Southampton University Boat Club
- Motto: The Heights Yield to Endeavour
- Location: Oliver Road, Southampton, England
- Home water: River Itchen
- Founded: 1904 (approx)
- Key people: Mike Beresford (Chief Coach);
- Membership: 120
- Affiliations: British Rowing
- Website: www.subc.co.uk

= Southampton University Boat Club =

British rowing club

Southampton University Boat Club (SUBC) is the rowing club for students of Southampton University. SUBC is a member of the University of Southampton's Student Union, has over 100 active members, and attracts over 80 new members at the start of every academic year. The boathouse is on the River Itchen, a tidal river in Southampton.

== History ==
The club has no definite founding date, and although the earliest evidence of the club to be found existed in 1904, it was not registered as a club with British Rowing until 1929.

Mike Beresford, a former European Silver Medalist, Commonwealth Gold Medalist, and Olympic finalist in the 1960 Roman Olympics, as well as a winner of various events at Henley Royal Regatta started coaching at the club in the early 1970s and celebrated 50 years of coaching at Southampton in 2021.

== Club colours ==
The club colours are maroon, gold and navy blue.
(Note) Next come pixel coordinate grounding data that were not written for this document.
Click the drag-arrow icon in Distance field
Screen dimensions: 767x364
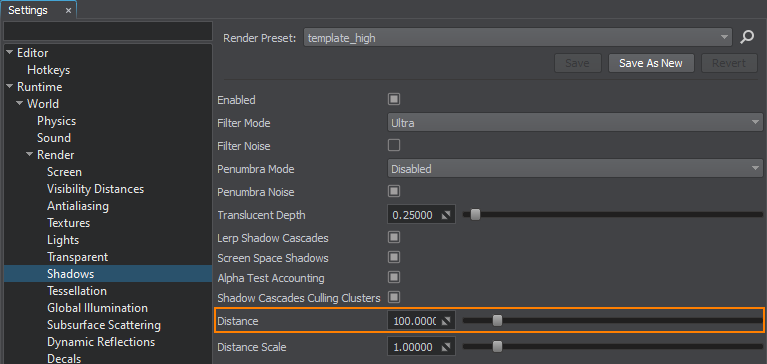coord(445,321)
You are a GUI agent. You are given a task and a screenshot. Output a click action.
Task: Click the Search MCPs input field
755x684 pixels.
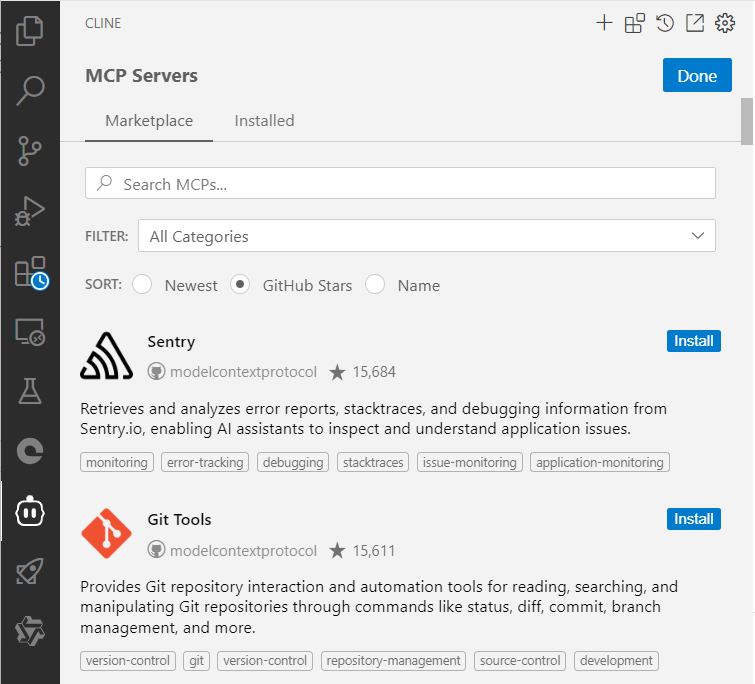click(401, 184)
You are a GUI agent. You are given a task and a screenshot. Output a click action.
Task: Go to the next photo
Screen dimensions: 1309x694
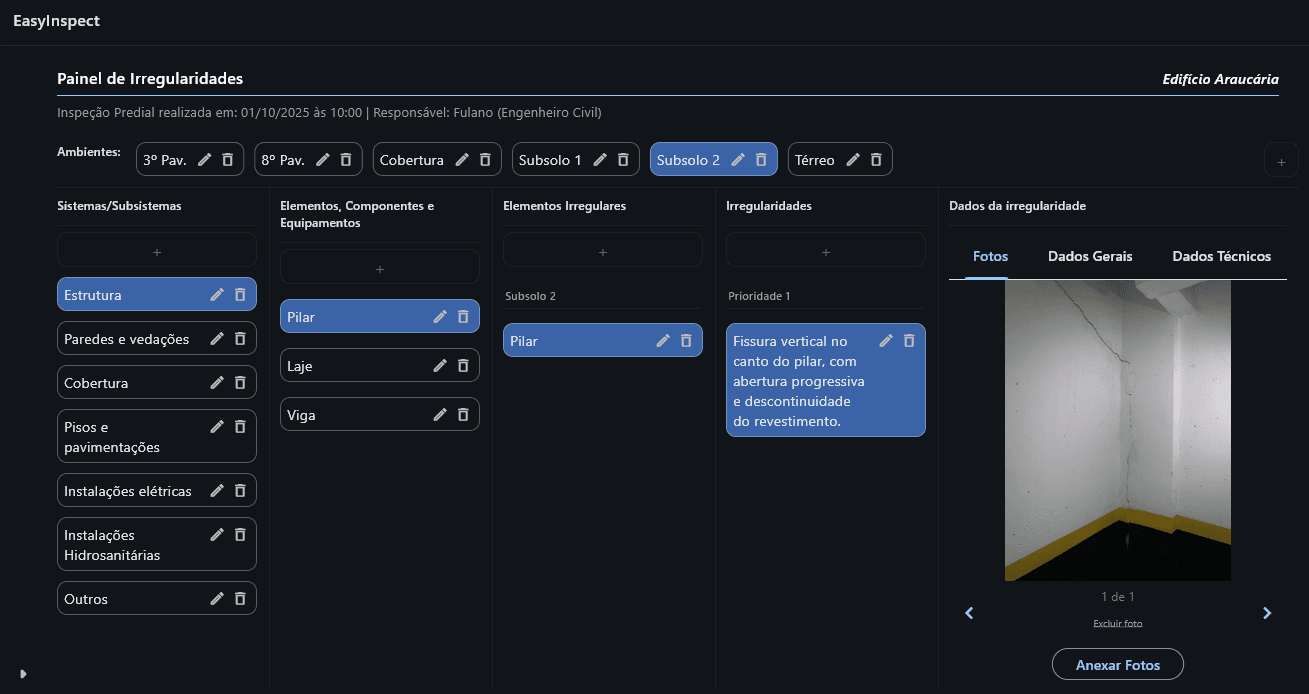pyautogui.click(x=1267, y=613)
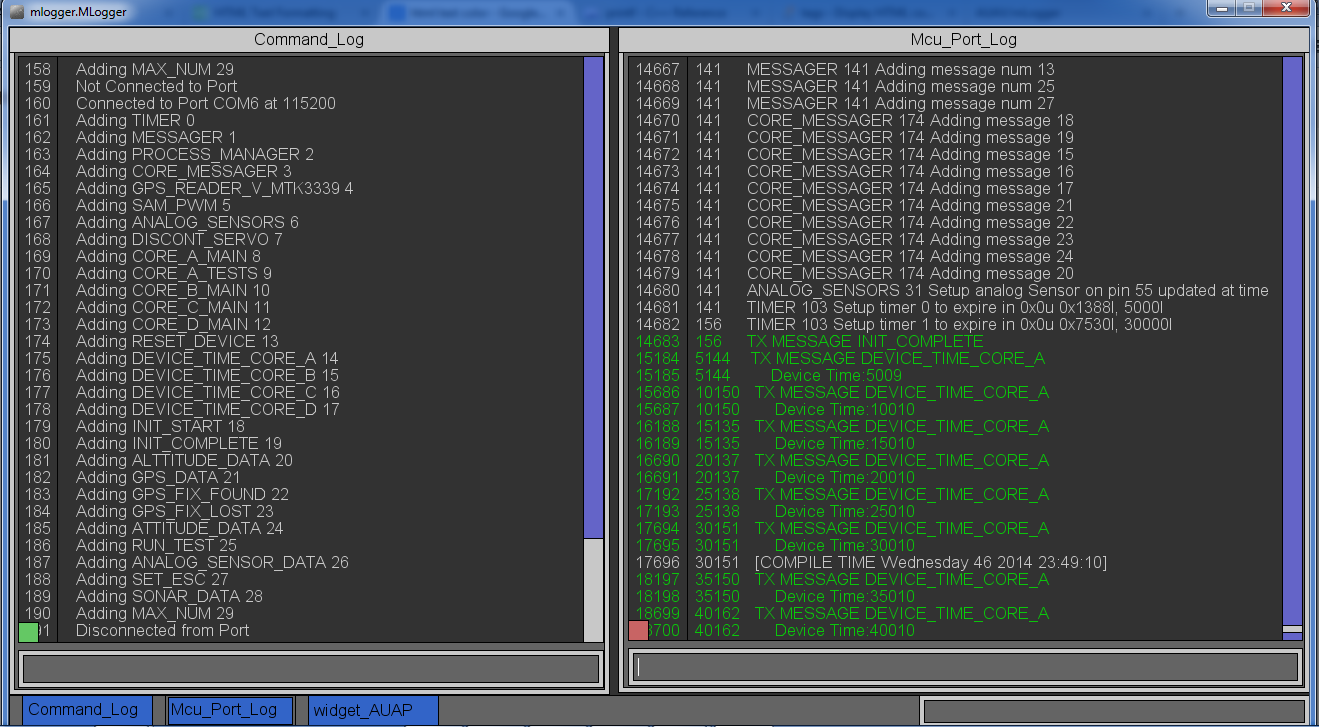Focus the Mcu_Port_Log text input field
Image resolution: width=1319 pixels, height=727 pixels.
coord(965,667)
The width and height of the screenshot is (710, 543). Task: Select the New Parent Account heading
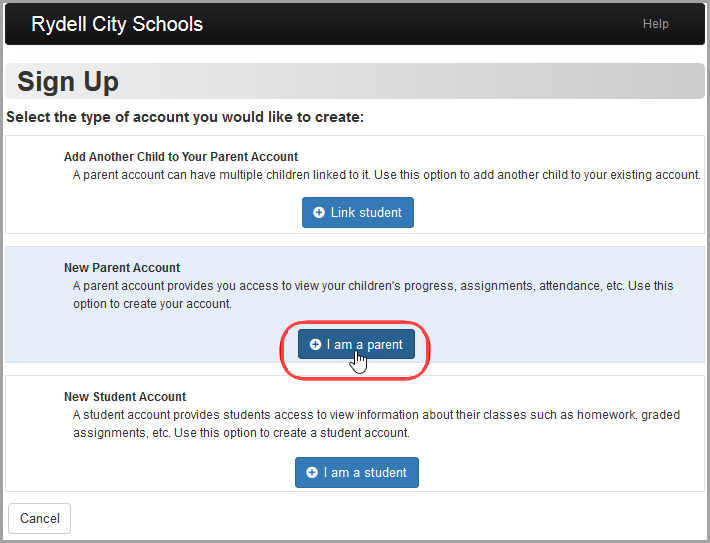tap(122, 268)
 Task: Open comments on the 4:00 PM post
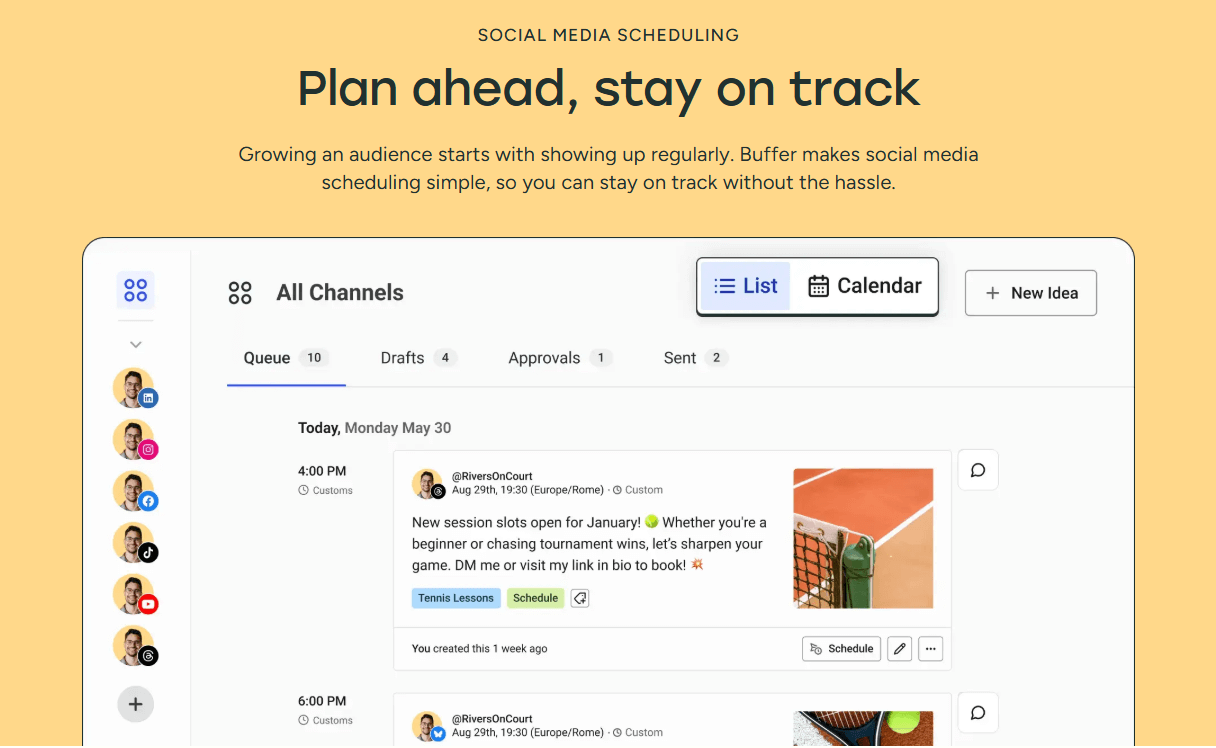pos(978,470)
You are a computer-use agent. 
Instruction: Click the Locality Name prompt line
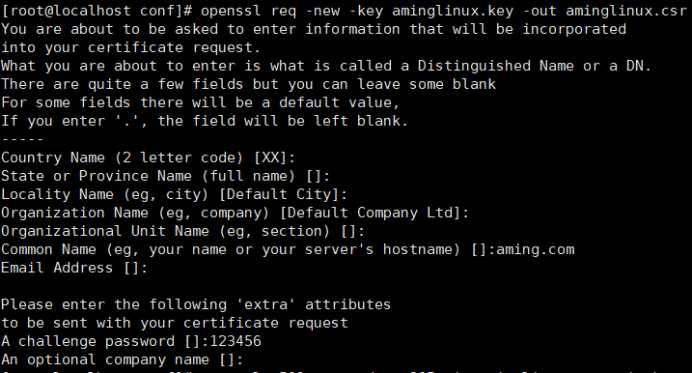coord(174,194)
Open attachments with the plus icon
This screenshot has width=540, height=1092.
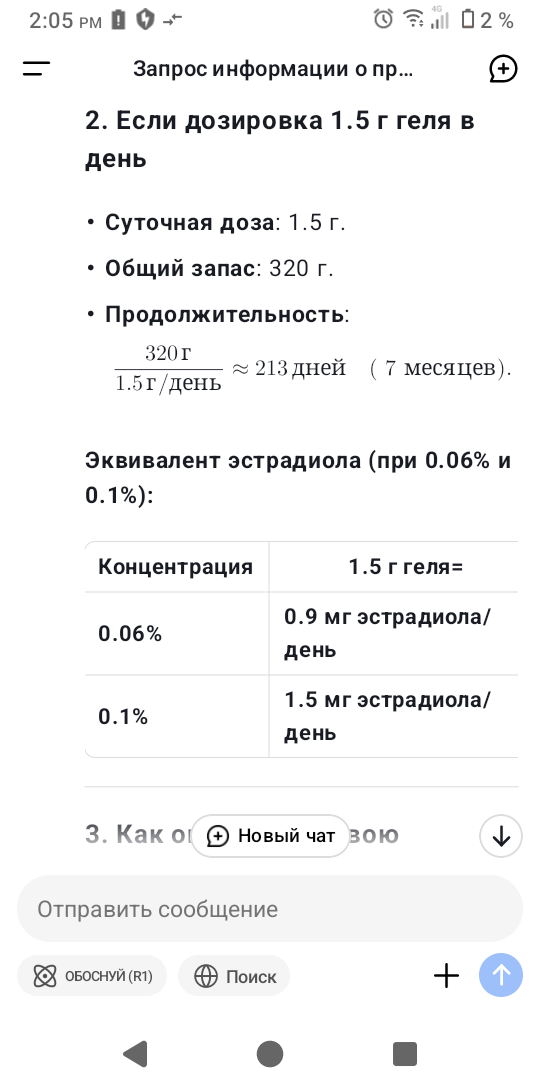tap(446, 976)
Club members race in a tri-colour all-in-one of dark blue with maroon and gold side stripes with the club crest on the chest.

== Races ==
The club competes at a number of regattas and head races throughout the academic year (September - August). Prior to Christmas the club's main focus is the Bristol Head Race. This event provides developing crews with the academic year's first taste of inter-university competition and the beginner crews with the first chance to apply what they have learnt in race conditions. The club also sends its athletes to the National Indoor Rowing Championships.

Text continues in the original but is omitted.